4 Replies to “Software Architects are Irrelevant”

  1. I agree that in software development architecture should emerge and continuous refactoring should be done even after the high-level architecture has been defined. But don’t you think at least a high level architecture up to DB Schema and Class level should at least be defined so that everyone involved know the high-level picture of the system?

    1. Hi Joshua. Thank you for your feedback.

      It may sound like crazy-talk but no.
      I don’t care about the database details.
      As a developer I only care about building my module in isolation of everything else.
      After I can prove that my code works via having a unit test per requirement and code analysis (including code coverage), I can then entertain external dependencies (i.e. SQL Server) with more information about the business and streaming requirement updates that the business never considered until a demo was put in front of them early in the development stage instead of later.

      1. If it is a single team building the application I guess it makes sense to not define the DB Schema, but what if you are working with multiple teams? How would each team know how to integrate their work if high-level architecture is not defined. If you are focused with your module in isolation, how do you know that what you’re doing is not redundant with other teams?

    2. Hi Joshua.
      You raise valid points.

      I don’t think teams should be as concerned with integration. Instead, I think they should put more focus on isolating their respective modules from external dependencies. I think architectures are more flexible when modules are completely ignorant about other systems. Hence, a message bus supports this type of flexibility. In this case, external messages come into the module for processing and a module can publish messages for the outside world to respond to.

      In regards to duplication of work, I think Scrum or some type of status reporting system could be useful for identifying duplicated tasks across teams. I can see where an “architect” could have value for that particular scenario. I’m not sure what else though. Is that all an architect is useful for?

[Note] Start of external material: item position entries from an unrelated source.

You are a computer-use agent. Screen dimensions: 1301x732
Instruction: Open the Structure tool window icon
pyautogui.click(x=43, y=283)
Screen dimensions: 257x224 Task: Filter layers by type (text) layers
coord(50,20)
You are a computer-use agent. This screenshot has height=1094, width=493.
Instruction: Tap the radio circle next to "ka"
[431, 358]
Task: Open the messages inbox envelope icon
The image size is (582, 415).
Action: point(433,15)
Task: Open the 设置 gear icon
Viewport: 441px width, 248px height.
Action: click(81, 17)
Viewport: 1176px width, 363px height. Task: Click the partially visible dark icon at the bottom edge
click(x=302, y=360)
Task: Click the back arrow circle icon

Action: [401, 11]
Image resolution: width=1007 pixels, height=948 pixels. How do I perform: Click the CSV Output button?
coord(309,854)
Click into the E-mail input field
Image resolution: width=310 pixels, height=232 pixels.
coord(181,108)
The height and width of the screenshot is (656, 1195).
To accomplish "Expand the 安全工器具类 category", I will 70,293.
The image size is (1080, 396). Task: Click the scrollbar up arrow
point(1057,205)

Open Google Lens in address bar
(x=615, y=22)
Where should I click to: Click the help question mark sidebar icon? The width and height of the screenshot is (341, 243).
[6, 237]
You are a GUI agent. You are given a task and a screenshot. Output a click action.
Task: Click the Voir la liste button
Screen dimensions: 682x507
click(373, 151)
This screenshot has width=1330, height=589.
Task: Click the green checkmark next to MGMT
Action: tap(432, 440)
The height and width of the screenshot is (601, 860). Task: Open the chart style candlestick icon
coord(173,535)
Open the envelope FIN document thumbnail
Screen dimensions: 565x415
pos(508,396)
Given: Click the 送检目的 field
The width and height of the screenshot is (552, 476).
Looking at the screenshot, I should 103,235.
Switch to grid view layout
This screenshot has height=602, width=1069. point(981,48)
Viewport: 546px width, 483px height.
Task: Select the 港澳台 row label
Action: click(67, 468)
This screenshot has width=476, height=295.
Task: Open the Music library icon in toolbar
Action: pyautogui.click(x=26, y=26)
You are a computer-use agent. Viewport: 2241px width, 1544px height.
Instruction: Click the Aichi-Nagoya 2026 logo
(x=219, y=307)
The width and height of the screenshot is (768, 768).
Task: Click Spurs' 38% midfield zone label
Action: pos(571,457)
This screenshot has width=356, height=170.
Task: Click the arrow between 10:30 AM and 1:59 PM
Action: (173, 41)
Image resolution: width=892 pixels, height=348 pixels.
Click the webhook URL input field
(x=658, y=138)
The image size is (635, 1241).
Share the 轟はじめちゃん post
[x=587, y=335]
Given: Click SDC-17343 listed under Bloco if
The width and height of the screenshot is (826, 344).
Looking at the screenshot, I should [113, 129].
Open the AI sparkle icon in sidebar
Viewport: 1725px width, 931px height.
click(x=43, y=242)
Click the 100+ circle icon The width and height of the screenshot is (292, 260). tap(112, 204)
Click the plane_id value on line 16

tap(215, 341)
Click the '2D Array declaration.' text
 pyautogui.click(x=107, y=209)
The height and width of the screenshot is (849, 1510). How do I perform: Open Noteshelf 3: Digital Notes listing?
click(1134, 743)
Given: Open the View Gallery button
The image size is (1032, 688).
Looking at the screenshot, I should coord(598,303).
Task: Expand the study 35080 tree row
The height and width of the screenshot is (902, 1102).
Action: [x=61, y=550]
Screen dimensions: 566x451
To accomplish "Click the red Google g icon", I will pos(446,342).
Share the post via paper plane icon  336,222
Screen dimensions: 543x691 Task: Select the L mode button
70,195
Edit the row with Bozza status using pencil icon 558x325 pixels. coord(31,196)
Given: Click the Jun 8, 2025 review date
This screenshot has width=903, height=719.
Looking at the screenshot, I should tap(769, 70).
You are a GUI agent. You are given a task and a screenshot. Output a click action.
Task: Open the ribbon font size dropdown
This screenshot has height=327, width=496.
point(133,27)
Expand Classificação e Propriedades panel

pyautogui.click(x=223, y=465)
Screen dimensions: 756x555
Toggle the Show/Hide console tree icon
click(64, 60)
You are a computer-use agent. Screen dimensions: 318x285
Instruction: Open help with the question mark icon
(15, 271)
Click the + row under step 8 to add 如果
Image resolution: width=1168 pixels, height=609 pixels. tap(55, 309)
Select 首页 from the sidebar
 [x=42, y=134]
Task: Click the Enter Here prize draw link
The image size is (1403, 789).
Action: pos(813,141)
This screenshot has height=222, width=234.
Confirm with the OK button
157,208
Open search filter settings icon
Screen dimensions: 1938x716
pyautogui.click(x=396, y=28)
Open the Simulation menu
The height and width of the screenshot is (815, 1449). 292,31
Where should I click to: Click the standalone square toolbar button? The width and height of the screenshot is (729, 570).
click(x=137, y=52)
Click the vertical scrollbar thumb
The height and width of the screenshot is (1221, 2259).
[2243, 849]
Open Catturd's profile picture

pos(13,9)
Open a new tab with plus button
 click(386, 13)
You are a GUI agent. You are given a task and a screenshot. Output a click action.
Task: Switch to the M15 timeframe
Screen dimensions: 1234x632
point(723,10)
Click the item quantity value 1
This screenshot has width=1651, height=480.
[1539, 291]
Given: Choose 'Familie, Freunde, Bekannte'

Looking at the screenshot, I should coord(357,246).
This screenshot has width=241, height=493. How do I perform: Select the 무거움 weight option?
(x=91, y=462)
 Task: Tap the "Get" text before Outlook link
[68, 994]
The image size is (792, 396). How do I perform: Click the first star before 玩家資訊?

      One architect responded to me via email with the following:

      “Your post was pretty interesting and I definitely buy into some of what you said. The role of architect as played out in the previous couple decades, where everything is designed up front, is definitely irrelevant now. However, for complex projects an architect that can work effectively as part of an agile development process is definitely relevant today. Complex projects can involve various technologies, several teams and even multiple companies. Depending on the context, the IT Manager or CTO may not know enough about all the technologies involved to make the important decisions and design the structures that make up the architecture.

      If one developer does everything for a complex project in a startup or small company environment, chances are that developer is spending a lot of time making architectural decisions – I’ve been there. If that project is successful then that developer is probably very talented as a developer and an architect, among other roles. If you have this type of project and you have a multi-talented developer who can also play architect, then you don’t need another architect. In this context, you could say an architect is irrelevant or unnecessary. Most developers aren’t at that top level as developers, much less as architects, hence the need for someone to fill the architect role, either part-time or full-time, depending on the project and the context. At a small company, if you don’t have a top level developer who can also play architect, then the CTO should step into the role of architect as you mentioned or things will not turn out well.

      For development of a complex project at a large, established company, doing so without one or more architects isn’t a consideration. One person can’t possibly understand all the technologies involved, the various areas of the business and all the dependencies between all those business areas. In this type of environment you will likely have several architects involved in a project.

      So, I think that architects are still relevant today, but just in a very different way from the past couple decades.”